# [PROBLEMI DA RISOLVERE]
(1) Secondo il brano da leggere, in che anno fu istituita la Delegazione Apostolica per riordinare le cose religiose in Piemonte?
(2) Riscrivi il brano da leggere partendo dalle parole "Il Governo cercava" e fermandoti dopo "dalla sua Chiesa?", mettendo "forza delle armi" al posto di "forza materiale".

# [BRANO DA LEGGERE]
Il Governo cercava di premunirsi, ma la sola forza materiale non bastava. Egli poi aveva in sè il torto del Cesarismo. Come ottenere rispetto alla propria autorità, mentre non si professa sottomissione alla più sublime delle autorità, a Gesù Cristo, rappresentato dalla sua Chiesa?

Nel 1832, per invito del Re Carlo Alberto, era stata istituita con lettere pontificie una Delegazione Apostolica o, Consiglio di Vescovi, per riordinare le cose religiose in Piemonte. Col pieno accordo e l'aiuto del Re, essi fondarono, la celebre Accademia di Superga, nella quale dovevansi, formare agli alti studi di religione i più eletti ingegni dei sacerdoti già laureati in teologia e in leggi: riordinarono le Provincie degli Ordini religiosi e abolirono alcuni conventi ove era rilassata l'osservanza delle regole: pensarono di promuovere l'osservanza delle leggi canoniche e togliere quegli abusi che fossero invalsi nel clero, con un regolamento conforme per tutte le diocesi: si proposero di porre l'insegnamento della teologia sotto l'unica direzione del Vescovo, fondar piccoli seminari, erigere cattedre di pubblico insegnamento, lasciando soltanto all'università le facoltà di legge, medicina, chirurgia, ed introdurre nelle città e terre i Fratelli delle Scuole Cristiane, le Suore di S. Giuseppe, le Figlie della Carità. Ma questa Delegazione Apostolica sin da' suoi primordi aveva contraddizioni dal Senato del Piemonte, che ricusò di riconoscerla e di interinare le lettere apostoliche di creazione.

# [DATI DELL'ESERCIZIO]
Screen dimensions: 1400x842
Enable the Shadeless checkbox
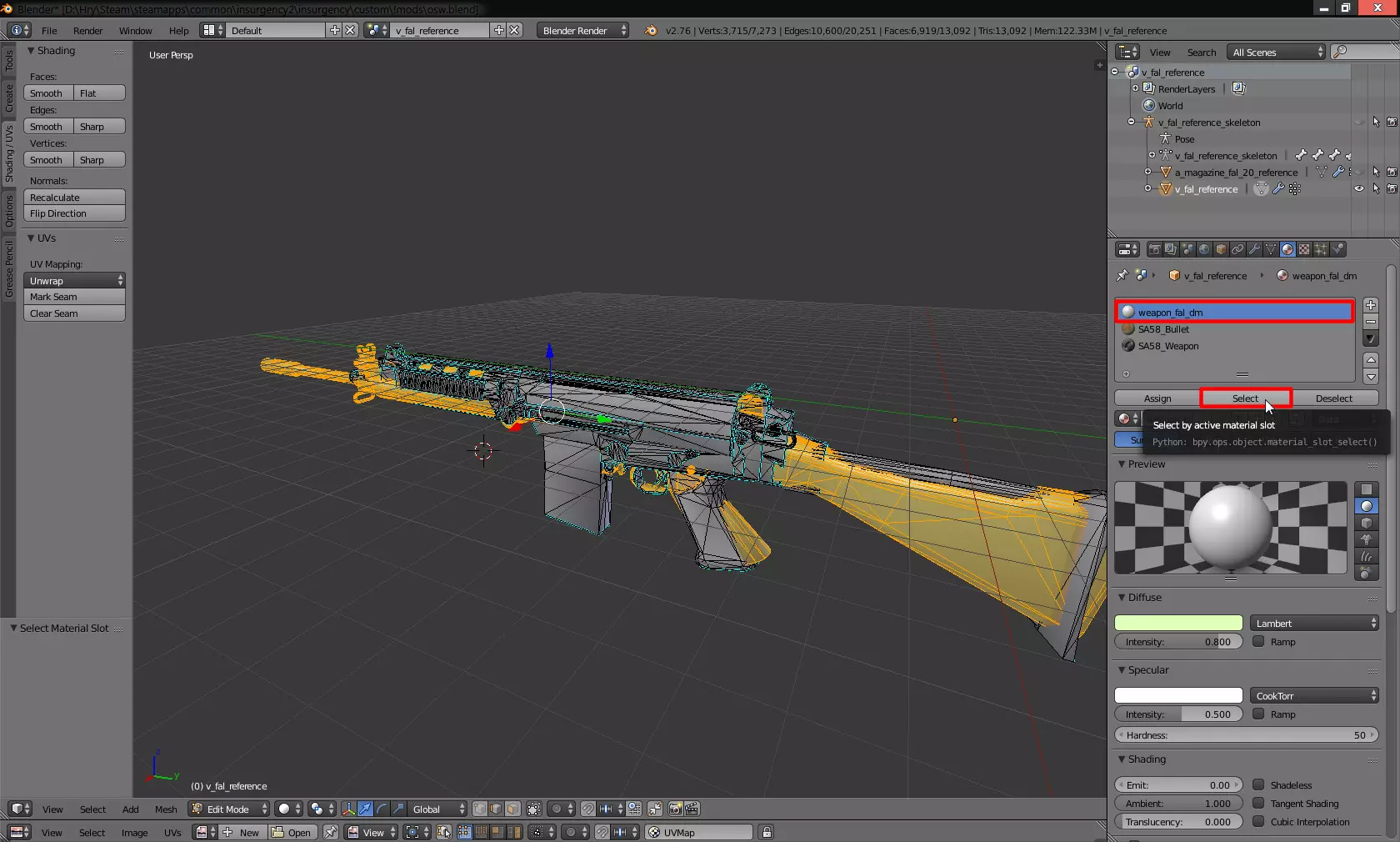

# [RISPOSTE IN ORDINE]
(1) Nel 1832.

(2)
Il Governo cercava di premunirsi, ma la sola forza delle armi non bastava. Egli poi aveva in sè il torto del Cesarismo. Come ottenere rispetto alla propria autorità, mentre non si professa sottomissione alla più sublime delle autorità, a Gesù Cristo, rappresentato dalla sua Chiesa?